抜粋本文.
┌──
遺産分割協議書の作成方法【行政書士執筆】
財産目録をもとに遺産分割協議を開催したら、そこでの決定事項をまとめた遺産分割協議書を作成しなければなりません。
この記事では遺産分割協議書の作成方法について解説していきます。
遺産分割協議書作成前の準備
実際に遺産分割協議書を作成するためにはどのような内容を決め、どのような書類を準備する必要があるのでしょうか。ここでは遺産分割協議書作成のために必要な準備についてご紹介します。
遺産分割協議書の内容を決める
まず、遺産分割協議書の内容を決めるためには相続人を確定させる必要があります。そしてどのような相続財産が存在するのかを調査し、確定させることが必要です。
相続人の確定は被相続人の戸籍などから把握することができます。相続財産の調査では金融資産については預金通帳など、不動産については固定資産税納付書などを利用します。この2つのステップで誰が何を相続する可能性があるかを整理することができます。
また、相続財産について財産目録を作成しておくと良いでしょう。このように相続人と相続財産を整理した後は分割の仕方の確定(遺産分割協議)を行います。この分割の仕方の確定によって決まった内容が遺産分割協議書に反映されます。ここで決めなければならない内容は誰がどの相続財産を相続するのかということです。「遺産分割協議書が不要なケースとは?」で解説した通り、有効な遺言書が存在すればそもそも遺産分割協議を行う必要はありません。遺産分割協議の内容は、法定要件を欠く遺言書が存在する場合や相続人間の関係性などによって様々です。
分割の仕方の確定では相続人間でトラブルに発展してしまうことも多いので、専門的な知識を有した第三者と一緒に協議をすると良いでしょう。
必要書類を準備する
遺産分割協議書の作成をする際に必要になる書類があります。まず、相続人であることがわかるように戸籍謄本を用意しましょう。相続財産であることやその評価額などが分かりやすいように、預金通帳や固定資産税納付書、不動産登記などを用意する必要もあります。また、遺産分割協議書には相続人全員の実印での押印が必要です。これに伴って相続人は自治体に印鑑登録を行い、印鑑証明書を用意することが必要になります。
└──
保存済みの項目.
┌──
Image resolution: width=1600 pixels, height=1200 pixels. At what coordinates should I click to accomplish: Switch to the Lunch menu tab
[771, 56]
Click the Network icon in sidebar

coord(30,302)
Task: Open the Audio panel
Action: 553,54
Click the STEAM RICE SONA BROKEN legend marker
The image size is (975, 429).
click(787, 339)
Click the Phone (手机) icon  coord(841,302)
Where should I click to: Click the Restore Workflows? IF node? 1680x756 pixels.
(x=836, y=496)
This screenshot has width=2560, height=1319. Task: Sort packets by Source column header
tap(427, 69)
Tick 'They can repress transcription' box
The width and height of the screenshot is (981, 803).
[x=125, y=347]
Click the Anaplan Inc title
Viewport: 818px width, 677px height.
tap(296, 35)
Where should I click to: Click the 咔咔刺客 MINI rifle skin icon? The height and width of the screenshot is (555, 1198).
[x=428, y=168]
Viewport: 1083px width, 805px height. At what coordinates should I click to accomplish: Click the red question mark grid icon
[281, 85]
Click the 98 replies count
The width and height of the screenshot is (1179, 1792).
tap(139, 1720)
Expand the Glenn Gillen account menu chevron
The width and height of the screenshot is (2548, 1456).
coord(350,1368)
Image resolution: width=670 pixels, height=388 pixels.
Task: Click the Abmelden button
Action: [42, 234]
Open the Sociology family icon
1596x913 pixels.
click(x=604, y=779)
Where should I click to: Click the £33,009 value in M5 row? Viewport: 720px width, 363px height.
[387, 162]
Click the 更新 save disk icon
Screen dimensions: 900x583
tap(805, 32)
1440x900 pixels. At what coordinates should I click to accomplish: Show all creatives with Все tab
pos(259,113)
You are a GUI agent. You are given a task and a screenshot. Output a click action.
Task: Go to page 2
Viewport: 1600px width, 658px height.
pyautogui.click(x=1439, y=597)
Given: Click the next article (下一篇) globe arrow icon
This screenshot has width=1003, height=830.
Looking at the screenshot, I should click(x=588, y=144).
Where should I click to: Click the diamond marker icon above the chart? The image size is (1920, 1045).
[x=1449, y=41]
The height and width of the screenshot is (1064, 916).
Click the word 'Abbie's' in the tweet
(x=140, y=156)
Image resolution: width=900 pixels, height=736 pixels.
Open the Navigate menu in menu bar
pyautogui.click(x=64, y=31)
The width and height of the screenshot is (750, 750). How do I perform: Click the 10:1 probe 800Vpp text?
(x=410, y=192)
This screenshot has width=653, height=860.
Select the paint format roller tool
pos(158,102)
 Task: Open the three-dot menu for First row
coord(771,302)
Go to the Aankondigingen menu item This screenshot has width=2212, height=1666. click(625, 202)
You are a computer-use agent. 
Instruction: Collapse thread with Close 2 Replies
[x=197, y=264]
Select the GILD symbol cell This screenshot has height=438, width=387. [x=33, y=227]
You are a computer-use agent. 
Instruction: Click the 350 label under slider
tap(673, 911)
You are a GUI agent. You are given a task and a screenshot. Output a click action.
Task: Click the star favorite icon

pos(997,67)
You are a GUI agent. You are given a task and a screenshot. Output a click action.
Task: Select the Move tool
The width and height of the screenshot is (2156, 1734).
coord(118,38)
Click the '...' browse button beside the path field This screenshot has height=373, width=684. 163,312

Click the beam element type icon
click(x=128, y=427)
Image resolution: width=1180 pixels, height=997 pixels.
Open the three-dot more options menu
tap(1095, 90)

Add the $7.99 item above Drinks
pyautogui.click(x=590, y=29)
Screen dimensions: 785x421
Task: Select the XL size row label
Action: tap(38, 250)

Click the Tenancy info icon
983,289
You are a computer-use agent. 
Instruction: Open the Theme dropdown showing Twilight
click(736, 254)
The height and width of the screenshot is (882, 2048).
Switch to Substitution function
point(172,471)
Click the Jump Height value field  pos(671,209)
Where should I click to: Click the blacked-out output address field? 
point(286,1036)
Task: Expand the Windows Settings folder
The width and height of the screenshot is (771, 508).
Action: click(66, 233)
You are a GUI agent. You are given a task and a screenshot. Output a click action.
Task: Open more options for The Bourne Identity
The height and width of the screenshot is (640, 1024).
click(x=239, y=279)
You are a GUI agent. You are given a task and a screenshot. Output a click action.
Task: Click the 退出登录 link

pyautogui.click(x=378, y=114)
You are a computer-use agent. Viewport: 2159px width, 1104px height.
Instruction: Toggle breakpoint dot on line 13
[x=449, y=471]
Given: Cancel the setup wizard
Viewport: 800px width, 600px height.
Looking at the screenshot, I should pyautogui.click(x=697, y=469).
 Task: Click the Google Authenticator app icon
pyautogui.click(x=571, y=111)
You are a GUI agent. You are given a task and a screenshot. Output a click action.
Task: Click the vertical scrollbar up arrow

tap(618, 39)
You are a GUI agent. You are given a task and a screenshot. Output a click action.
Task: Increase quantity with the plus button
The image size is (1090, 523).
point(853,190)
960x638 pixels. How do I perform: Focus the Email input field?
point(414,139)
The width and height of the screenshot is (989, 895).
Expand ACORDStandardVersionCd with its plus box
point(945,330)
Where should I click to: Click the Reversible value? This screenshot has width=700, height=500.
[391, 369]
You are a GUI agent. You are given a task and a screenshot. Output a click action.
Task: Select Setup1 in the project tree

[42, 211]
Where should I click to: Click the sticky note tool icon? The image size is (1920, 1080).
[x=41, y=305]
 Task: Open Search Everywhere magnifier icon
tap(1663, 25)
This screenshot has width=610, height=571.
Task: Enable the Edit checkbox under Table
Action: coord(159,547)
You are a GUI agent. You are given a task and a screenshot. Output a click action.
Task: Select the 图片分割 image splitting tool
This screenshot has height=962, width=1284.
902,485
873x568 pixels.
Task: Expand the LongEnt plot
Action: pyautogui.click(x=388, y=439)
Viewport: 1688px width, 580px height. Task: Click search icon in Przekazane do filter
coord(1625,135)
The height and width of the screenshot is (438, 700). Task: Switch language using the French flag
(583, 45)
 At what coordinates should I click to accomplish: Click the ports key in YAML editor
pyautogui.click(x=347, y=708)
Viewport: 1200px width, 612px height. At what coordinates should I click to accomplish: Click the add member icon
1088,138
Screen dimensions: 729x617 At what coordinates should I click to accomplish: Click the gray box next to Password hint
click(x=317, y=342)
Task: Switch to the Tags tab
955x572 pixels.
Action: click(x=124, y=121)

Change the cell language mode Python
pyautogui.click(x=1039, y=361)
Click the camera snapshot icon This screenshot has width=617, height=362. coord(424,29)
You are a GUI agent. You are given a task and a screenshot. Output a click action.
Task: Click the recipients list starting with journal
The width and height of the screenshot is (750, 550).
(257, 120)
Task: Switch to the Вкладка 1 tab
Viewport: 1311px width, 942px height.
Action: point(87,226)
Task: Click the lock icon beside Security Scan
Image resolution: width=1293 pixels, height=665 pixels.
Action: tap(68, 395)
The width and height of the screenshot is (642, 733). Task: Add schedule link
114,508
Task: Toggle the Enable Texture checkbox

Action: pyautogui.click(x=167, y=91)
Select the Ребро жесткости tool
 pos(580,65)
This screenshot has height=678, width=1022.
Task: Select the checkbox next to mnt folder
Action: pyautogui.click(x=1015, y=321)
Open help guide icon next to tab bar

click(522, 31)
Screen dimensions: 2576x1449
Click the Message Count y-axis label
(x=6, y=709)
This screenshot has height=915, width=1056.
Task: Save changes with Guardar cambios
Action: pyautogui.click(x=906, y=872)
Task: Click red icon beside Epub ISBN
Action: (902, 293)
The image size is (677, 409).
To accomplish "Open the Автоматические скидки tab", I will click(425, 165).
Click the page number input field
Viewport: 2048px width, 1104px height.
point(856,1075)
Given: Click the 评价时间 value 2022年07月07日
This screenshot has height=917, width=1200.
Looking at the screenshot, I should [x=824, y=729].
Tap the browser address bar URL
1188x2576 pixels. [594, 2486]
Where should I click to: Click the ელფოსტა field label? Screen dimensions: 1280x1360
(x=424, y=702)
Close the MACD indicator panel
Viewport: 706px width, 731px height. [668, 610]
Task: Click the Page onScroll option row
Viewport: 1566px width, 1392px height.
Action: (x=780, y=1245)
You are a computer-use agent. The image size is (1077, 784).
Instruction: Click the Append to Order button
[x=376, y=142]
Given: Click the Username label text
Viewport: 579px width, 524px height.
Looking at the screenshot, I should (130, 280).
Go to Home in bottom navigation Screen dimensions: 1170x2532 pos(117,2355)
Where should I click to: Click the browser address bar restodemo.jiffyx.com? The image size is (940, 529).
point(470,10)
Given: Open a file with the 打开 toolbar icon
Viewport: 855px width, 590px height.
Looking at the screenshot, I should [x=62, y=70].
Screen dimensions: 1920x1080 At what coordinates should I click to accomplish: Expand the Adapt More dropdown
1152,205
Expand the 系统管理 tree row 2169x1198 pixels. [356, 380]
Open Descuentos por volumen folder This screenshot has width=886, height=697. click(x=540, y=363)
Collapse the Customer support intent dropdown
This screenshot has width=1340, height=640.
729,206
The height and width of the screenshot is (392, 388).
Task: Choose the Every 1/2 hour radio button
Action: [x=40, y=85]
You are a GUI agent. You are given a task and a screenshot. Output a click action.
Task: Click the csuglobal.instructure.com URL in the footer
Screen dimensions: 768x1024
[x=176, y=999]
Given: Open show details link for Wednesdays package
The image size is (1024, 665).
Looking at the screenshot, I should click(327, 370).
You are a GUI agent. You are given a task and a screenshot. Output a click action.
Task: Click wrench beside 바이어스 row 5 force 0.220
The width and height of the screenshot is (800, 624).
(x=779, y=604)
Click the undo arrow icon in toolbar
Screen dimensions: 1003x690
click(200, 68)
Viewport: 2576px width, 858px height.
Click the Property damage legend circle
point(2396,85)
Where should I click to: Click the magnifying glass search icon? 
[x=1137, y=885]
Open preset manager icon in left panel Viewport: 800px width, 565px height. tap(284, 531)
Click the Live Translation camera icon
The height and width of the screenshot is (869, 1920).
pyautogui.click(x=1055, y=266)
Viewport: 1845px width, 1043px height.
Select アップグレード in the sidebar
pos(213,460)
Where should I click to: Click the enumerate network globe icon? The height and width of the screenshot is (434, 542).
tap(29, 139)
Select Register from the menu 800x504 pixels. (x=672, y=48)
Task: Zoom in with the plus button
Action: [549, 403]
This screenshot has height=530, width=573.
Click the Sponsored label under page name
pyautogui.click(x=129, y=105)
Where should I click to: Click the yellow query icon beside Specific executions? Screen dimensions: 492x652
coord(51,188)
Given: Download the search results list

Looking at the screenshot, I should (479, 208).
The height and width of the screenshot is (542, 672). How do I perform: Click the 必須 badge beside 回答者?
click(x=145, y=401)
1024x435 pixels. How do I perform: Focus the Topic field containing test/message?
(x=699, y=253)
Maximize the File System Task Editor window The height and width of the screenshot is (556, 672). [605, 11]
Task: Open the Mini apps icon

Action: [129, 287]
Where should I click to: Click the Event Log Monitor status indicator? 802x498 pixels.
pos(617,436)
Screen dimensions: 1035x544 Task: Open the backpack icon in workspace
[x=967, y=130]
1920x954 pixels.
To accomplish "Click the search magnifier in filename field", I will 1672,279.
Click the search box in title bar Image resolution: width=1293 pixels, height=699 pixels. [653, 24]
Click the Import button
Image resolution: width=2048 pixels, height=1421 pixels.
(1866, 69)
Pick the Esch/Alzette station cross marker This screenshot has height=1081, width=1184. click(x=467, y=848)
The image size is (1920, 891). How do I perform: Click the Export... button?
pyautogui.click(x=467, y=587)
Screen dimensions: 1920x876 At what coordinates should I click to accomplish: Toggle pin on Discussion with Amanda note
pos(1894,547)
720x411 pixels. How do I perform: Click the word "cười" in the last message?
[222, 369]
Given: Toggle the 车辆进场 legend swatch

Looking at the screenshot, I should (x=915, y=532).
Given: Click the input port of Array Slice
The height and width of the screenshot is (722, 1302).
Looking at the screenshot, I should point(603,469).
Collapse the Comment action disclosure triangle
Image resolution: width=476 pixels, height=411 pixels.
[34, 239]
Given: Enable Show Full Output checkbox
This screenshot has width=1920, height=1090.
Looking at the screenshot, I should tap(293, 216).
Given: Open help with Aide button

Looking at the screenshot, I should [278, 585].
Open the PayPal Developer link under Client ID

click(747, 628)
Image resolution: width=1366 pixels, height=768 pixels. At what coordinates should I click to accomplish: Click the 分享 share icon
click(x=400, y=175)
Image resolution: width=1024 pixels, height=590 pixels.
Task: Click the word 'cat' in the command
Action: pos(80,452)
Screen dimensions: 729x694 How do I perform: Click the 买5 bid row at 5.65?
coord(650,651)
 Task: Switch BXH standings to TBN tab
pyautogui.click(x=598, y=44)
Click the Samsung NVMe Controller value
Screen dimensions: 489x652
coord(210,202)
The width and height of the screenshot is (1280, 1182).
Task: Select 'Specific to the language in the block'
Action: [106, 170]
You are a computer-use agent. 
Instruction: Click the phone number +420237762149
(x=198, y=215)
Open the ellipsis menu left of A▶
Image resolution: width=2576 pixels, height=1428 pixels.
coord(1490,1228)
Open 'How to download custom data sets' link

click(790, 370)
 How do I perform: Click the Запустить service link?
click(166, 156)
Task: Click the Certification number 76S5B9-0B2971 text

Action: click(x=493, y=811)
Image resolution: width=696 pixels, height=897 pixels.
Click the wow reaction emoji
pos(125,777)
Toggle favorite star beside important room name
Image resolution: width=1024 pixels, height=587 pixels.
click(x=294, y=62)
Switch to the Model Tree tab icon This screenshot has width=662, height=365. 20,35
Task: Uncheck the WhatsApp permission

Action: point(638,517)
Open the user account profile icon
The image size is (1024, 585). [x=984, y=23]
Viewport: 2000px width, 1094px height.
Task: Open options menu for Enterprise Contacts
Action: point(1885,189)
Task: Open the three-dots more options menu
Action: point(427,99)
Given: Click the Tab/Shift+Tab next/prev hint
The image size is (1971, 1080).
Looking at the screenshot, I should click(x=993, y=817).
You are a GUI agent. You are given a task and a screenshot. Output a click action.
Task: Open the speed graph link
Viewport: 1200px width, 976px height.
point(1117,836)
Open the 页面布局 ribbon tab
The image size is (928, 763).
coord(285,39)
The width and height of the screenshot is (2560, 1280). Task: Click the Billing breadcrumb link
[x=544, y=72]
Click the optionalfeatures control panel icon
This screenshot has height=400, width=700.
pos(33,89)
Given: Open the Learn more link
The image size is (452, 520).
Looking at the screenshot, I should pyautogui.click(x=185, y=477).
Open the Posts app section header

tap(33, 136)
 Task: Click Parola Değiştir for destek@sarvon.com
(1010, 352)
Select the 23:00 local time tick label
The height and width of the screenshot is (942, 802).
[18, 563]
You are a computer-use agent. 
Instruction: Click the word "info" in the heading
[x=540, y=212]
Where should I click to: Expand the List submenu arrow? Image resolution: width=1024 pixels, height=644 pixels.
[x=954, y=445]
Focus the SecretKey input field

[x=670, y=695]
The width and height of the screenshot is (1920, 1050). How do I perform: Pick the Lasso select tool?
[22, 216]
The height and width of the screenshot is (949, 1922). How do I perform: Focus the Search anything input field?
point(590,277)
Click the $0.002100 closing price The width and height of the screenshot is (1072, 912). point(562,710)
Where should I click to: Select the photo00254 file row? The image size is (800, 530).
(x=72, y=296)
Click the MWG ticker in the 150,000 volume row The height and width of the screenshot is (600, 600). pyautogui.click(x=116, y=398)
└──
作業一覧.
1 > 本文によると、相続人が印鑑登録を行って印鑑証明書を用意する必要があるのはなぜですか。1〜3文で説明してください。
2 > 本文から、「遺産分割協議書の作成方法【行政書士執筆】」を含む語句で始まり「な準備についてご紹介します。」で終わる部分を、一字一句違えずに書き写してください。

回答一覧.
1 > 遺産分割協議書には相続人全員の実印での押印が必要だからです。そのため、相続人は自治体で印鑑登録を行い、印鑑証明書を用意しなければなりません。

2 >
遺産分割協議書の作成方法【行政書士執筆】
財産目録をもとに遺産分割協議を開催したら、そこでの決定事項をまとめた遺産分割協議書を作成しなければなりません。
この記事では遺産分割協議書の作成方法について解説していきます。
遺産分割協議書作成前の準備
実際に遺産分割協議書を作成するためにはどのような内容を決め、どのような書類を準備する必要があるのでしょうか。ここでは遺産分割協議書作成のために必要な準備についてご紹介します。